== PROBLEM ==
Extract every line of the records below that contains the word "Where", matching case exactly.

Entries taken from a collection:
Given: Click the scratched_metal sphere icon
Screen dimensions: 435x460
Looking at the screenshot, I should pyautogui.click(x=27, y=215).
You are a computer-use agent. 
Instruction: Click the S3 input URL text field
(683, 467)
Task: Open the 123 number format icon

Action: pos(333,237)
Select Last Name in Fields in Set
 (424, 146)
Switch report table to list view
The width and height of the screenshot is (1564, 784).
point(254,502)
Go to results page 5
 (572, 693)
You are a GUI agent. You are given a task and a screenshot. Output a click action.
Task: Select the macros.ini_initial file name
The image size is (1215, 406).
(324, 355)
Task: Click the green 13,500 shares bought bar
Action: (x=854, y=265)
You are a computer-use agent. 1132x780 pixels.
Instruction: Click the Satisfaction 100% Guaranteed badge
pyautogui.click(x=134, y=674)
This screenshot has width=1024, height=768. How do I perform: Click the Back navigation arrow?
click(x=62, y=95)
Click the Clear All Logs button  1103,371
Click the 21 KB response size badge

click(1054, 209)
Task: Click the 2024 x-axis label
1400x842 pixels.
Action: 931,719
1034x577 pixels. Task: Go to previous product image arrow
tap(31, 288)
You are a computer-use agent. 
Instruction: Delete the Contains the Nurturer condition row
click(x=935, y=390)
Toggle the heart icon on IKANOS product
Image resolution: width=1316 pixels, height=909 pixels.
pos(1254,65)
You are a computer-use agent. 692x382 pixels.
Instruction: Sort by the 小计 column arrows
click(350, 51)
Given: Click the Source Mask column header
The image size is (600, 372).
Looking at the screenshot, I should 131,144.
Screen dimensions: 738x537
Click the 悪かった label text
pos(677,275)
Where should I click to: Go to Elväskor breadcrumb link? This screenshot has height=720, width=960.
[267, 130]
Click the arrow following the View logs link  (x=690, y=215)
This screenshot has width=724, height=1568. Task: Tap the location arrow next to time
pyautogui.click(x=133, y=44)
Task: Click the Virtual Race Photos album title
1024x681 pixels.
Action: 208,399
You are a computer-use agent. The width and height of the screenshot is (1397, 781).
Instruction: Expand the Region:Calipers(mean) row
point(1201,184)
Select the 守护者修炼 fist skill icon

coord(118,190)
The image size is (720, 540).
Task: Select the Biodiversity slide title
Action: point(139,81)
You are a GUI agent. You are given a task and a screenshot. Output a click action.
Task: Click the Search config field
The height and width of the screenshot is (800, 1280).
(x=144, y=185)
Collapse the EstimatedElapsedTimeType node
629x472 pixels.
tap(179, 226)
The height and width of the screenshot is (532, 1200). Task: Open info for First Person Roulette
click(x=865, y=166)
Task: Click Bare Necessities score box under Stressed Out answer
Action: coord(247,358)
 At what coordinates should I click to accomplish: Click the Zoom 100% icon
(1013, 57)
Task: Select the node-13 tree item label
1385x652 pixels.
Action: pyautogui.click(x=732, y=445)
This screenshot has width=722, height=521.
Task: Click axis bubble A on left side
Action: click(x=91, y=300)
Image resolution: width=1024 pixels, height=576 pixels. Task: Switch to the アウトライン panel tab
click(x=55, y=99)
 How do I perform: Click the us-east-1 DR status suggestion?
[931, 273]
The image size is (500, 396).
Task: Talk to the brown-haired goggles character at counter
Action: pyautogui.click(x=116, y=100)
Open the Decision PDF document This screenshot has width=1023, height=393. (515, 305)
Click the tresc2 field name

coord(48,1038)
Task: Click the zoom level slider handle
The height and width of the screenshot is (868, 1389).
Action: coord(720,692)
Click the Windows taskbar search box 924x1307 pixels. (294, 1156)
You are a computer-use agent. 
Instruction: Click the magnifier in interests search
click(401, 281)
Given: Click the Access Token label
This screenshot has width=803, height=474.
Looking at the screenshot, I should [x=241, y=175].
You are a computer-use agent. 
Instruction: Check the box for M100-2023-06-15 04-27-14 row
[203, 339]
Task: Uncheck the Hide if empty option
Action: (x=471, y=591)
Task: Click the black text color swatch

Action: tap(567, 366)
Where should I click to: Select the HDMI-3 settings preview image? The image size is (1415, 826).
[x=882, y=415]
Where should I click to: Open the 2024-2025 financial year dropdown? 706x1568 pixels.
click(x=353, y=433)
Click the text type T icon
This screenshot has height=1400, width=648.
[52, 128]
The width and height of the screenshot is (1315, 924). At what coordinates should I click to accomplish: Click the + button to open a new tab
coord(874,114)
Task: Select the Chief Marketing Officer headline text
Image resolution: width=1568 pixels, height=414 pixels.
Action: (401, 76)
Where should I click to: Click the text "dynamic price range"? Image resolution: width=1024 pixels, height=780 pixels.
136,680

== THE RESPONSE ==
Where should I click to: Go to Elväskor breadcrumb link? This screenshot has height=720, width=960.
Where should I click to: Select the HDMI-3 settings preview image? The image size is (1415, 826).
Where should I click to: Open the 2024-2025 financial year dropdown? 706x1568 pixels.
Where should I click to: Click the text "dynamic price range"? Image resolution: width=1024 pixels, height=780 pixels.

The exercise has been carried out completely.